Legittima la delibera che autorizza il passaggio di tubi del gas sulla facciata

Redazione scientifica
14 Febbraio 2020

È valida la delibera che autorizza l'uso della colonna di scarico dei rifiuti e il passaggio di tubi del gas sulla facciata. Di conseguenza, è irrilevante che solo alcuni partecipanti possano usufruire dell'iniziativa perché l'utilizzazione delle parti comuni non deve essere paritetica.

Alcuni condomini impugnarono davanti al Tribunale la delibera assembleare del Condominio con la quale, all'unanimità dei presenti, Tizio era stato autorizzato al passaggio della tubazione del gas in facciata e all'uso dell'attuale pattumiera per alloggiare il nuovo contatore e l'eventuale caldaia di produzione di acqua calda. In primo grado, il Tribunale rigettò l'opposizione. In secondo grado, la Corte d'appello, in parziale accoglimento dell'impugnazione degli attori, annullò la delibera, assumendo che essa, implicando una innovazione, avrebbe dovuto essere approvata con la maggioranza rinforzata dei due terzi. Nel giudizio di legittimità, la Corte di cassazione, cassò la decisione d'appello per avere erratamente affermato che la delibera costituisse un'innovazione. Nel successivo giudizio, in sede di rinvio, la Corte territoriale accolse l'appello e annullò la delibera. Secondo questa pronuncia, la nuova utilizzazione del tubo di scarico dei rifiuti era limitata ai soli condomini della verticale con veduta anche sul cortile, mancando invece per ragioni strutturali la possibilità per gli altri condomini di farne lo stesso uso con conseguente lesione del diritto d'uso della cosa comune. Avverso tale decisione, il Condominio ha proposto ricorso in Cassazione eccependo che il pari uso doveva intendersi potenziale, ma non assolutamente paritetico. Difatti, secondo il Condominio, non era prevedibile che altri condomini diversi da quelli posti in corrispondenza della canna potessero giammai usare la stessa al fine autorizzato.

Nel giudizio di legittimità, la S.C. contesta il ragionamento espresso nel provvedimento impugnato.
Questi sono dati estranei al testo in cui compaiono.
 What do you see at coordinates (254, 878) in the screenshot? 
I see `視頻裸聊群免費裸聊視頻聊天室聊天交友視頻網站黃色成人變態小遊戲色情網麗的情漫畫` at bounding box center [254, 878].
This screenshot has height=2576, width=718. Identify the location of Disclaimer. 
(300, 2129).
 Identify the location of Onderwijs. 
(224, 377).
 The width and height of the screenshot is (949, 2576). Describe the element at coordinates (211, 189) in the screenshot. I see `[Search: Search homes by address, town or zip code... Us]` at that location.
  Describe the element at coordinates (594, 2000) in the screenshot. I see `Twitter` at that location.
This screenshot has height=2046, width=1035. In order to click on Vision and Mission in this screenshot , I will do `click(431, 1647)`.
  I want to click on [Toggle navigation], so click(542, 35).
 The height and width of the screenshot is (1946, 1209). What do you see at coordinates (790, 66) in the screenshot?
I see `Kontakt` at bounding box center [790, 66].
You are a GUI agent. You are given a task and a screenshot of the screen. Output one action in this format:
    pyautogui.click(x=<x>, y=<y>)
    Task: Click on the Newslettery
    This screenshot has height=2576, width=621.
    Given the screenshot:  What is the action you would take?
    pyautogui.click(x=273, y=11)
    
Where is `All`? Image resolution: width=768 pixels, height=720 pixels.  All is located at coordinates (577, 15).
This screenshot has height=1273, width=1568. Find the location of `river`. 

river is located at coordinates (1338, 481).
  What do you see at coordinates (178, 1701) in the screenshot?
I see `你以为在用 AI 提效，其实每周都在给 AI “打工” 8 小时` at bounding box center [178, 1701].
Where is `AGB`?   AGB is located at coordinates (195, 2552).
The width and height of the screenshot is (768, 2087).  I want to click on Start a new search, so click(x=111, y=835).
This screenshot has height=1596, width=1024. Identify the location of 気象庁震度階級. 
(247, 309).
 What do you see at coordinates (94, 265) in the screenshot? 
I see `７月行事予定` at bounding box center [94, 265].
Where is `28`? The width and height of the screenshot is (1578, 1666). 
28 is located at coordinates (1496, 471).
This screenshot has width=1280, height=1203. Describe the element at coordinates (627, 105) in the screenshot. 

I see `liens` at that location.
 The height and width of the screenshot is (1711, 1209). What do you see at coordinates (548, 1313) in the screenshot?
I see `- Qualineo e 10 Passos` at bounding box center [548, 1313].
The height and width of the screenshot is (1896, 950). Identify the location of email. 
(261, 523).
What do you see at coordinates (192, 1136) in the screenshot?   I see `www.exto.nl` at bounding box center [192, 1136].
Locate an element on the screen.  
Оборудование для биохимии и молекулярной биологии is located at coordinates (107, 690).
Difatti, la nozione di pari uso della cosa comune, agli effetti dell'art. 1102 c.c., non va intesa nei termini di assoluta identità dell‘utilizzazione del bene da parte di ciascun comproprietario, in quanto l'identità nel tempo e nello spazio di tale uso comporterebbe un sostanziale divieto per ogni partecipante di servirsi del bene a proprio esclusivo o particolare vantaggio, pure laddove non risulti alterato il rapporto di equilibrio tra i condomini nel godimento dell'oggetto della comunione. Ne consegue, pertanto, che i limiti posti dall'art. 1102 c.c. all'uso della cosa comune da parte di ciascun condomino, ossia il divieto di alterarne la destinazione e l'obbligo di consentirne un uso paritetico agli altri comproprietari, non impediscono al singolo, se rispettati, di servirsi del bene anche per fini esclusivamente propri e di trarne ogni possibile utilità. Per le suesposte ragioni, il ricorso del Condominio è stato accolto; per l'effetto, la pronuncia è stata cassata e decisa nel merito con contestuale rigetto dell'appello.